Identifying Parent-Child Table Relationships the Easy Way

If you’ve ever ingested “nested” data into Panoply (Zendesk, Hubspot, Salesforce, and Shopify for example), you know that we store the nested data in subtables. To get the most out of your data you have to transform your data into views that make it easy to work with. Here is a query you can use to show the relationships between parent and child tables and the corresponding keys you can join the child table to the parent table.
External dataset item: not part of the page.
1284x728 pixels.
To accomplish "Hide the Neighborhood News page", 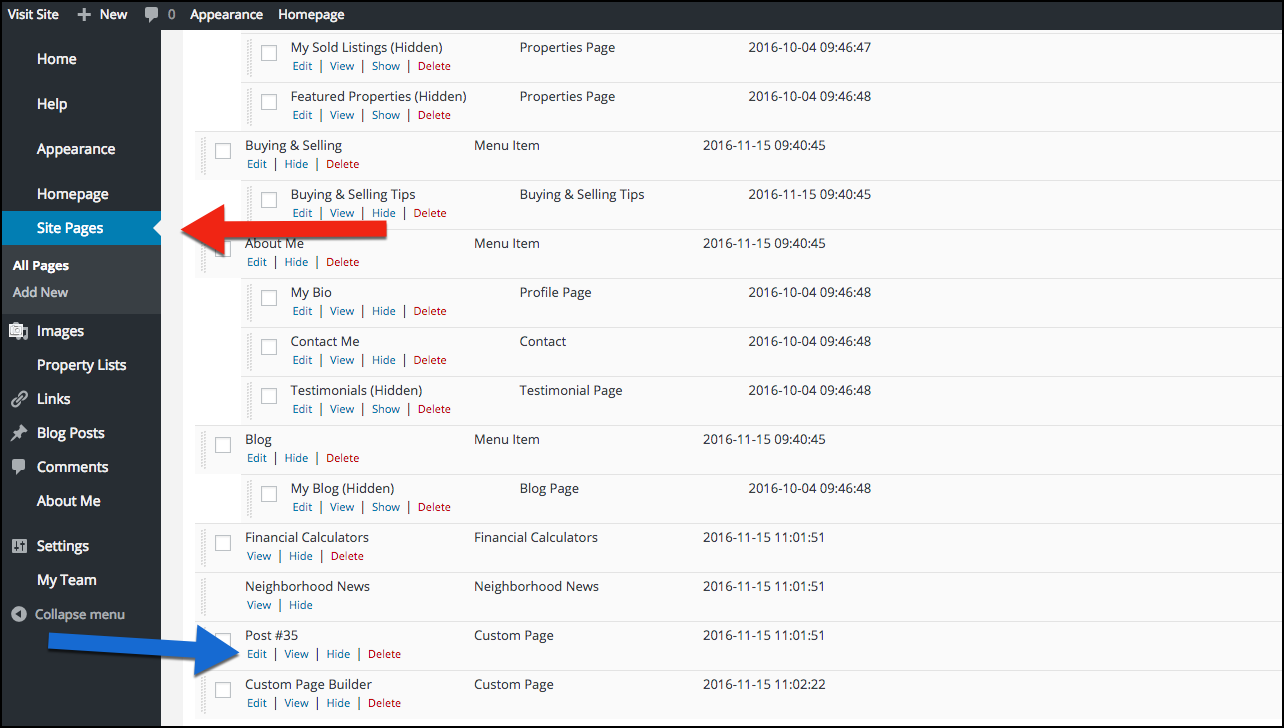I will (301, 605).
SELECT 	child_table, c_id.column child_key, parent_table, p_id.column parent_key, source_id, materialized_view
FROM (
SELECT c.relname AS child_table, 
        CASE
            WHEN d.description like '%"materialized":true%' THEN true
            ELSE false
        END AS materialized_view, 
        split_part("replace"(regexp_substr(d.description, '"sourceId":"[^"]*"'), '"', ''), ':', 2) AS source_id, 
        split_part("replace"(regexp_substr(d.description, '"parent":"[^"]*"'), '"', ''), 'public-', 2) AS parent_table
   FROM pg_description d
   JOIN pg_class c ON c.oid = d.objoid
) AS table_relationships
JOIN pg_table_def c_id ON table_relationships.child_table=c_id.tablename AND c_id.column ilike '%'||parent_table||'\\_id'
JOIN pg_table_def p_id ON table_relationships.parent_table=p_id.tablename AND p_id.column = 'id'
WHERE parent_table <> ''
ORDER BY child_table;

This is what the query ends up looking like:

So now, using the data from the Zendesk results shown above I can easily write a join clause into my query that joins the parent and child tables together. Like so…

SELECT * 
FROM zendesk_tickets_fields tf
JOIN zendesk_tickets t on tf.zendesk_tickets_id=t.id;

If you want to list all the column in the child tables too, here you go:

SELECT 	cols.column child_column, child_table, c_id.column child_key, parent_table, p_id.column parent_key, source_id, materialized_view
FROM (
SELECT c.relname AS child_table, 
        CASE
            WHEN d.description like '%"materialized":true%' THEN true
            ELSE false
        END AS materialized_view, 
        split_part("replace"(regexp_substr(d.description, '"sourceId":"[^"]*"'), '"', ''), ':', 2) AS source_id, 
        split_part("replace"(regexp_substr(d.description, '"parent":"[^"]*"'), '"', ''), 'public-', 2) AS parent_table
   FROM pg_description d
   JOIN pg_class c ON c.oid = d.objoid
) AS table_relationships
JOIN pg_table_def c_id ON table_relationships.child_table=c_id.tablename AND c_id.column ilike '%'||parent_table||'\\_id'
JOIN pg_table_def p_id ON table_relationships.parent_table=p_id.tablename AND p_id.column = 'id'
JOIN pg_table_def cols ON table_relationships.child_table=cols.tablename AND cols.column <> c_id.column
WHERE parent_table <> ''
ORDER BY child_table, child_column;